Robert Frank at the Wall Street Journal contends that the rich don’t need the rest of us all that much (hat tip reader Don B):
Late last year, the U.S. economy experienced a surprising decoupling.
As stocks boomed, the wealthy bounced back. And while the Main Street economy was wracked by high unemployment and the real-estate crash, the wealthy–whose financial fates were more tied to capital markets than jobs and houses– picked themselves up, brushed themselves off and started buying luxury goods again.
Who knows what the next few months and years will bring. But one thing seems clear: the economic fate of Richistan seems increasingly separate from the fate of the U.S.
Some argue that the decoupling has gone even further.
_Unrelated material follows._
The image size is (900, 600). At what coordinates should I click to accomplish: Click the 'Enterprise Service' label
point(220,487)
Michael Lind, a policy director for the Economic Growth Program at the New American Foundation, argues in Salon that the American rich no longer need the rest of America.
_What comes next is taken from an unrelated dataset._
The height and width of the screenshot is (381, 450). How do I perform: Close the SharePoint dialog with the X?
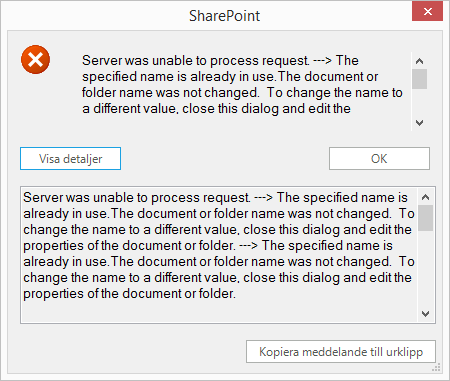coord(427,12)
He says the wealthy increasingly earn their fortunes with overseas labor, selling to overseas consumers and managing financial transactions that have little to do with the rest of the U.S. “A member of the elite can make money from factories in China that sell to consumers in India, while relying entirely or almost entirely on immigrant servants at one of several homes around the country.”
This is an interesting line of PR. To the extent those at the top of the food chain believe it, and better yet, can get the great unwashed to buy into it, the more they will be able to get their way.
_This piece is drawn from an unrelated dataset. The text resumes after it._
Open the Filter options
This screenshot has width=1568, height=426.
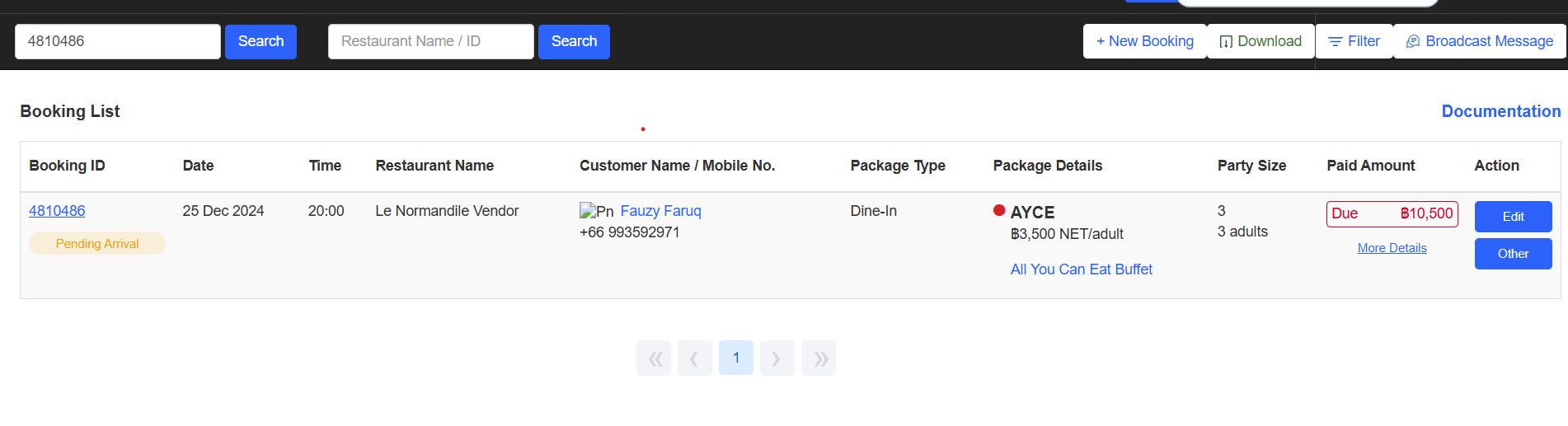pos(1354,41)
Yes, the rich increasingly live lives apart from those not in their economic cohort. But separation is not the same as independence. The Southern plantation owner had little interaction with his slaves (his overseer took care of that), yet he clearly depended on their labor. The financial crisis resulted in the greatest looting of the public purse in history. While the banksters were the obvious beneficiaries, most of the rest of the rich were carried along with them. The sudden recovery in the fortunes of the wealthy was no accident, but the result of a host of policies to prop up asset values.
This line of thinking is hardly new. James Galbraith, in The Predator State, discusses how the corporate elite have come to serve their own interests rather than those of their companies, and have become adept at using the state to further their personal aims. Thus the profit potential of remaining engaged in the US (albeit at as much of a remove as the top echelon can manage) is too great to be ignored.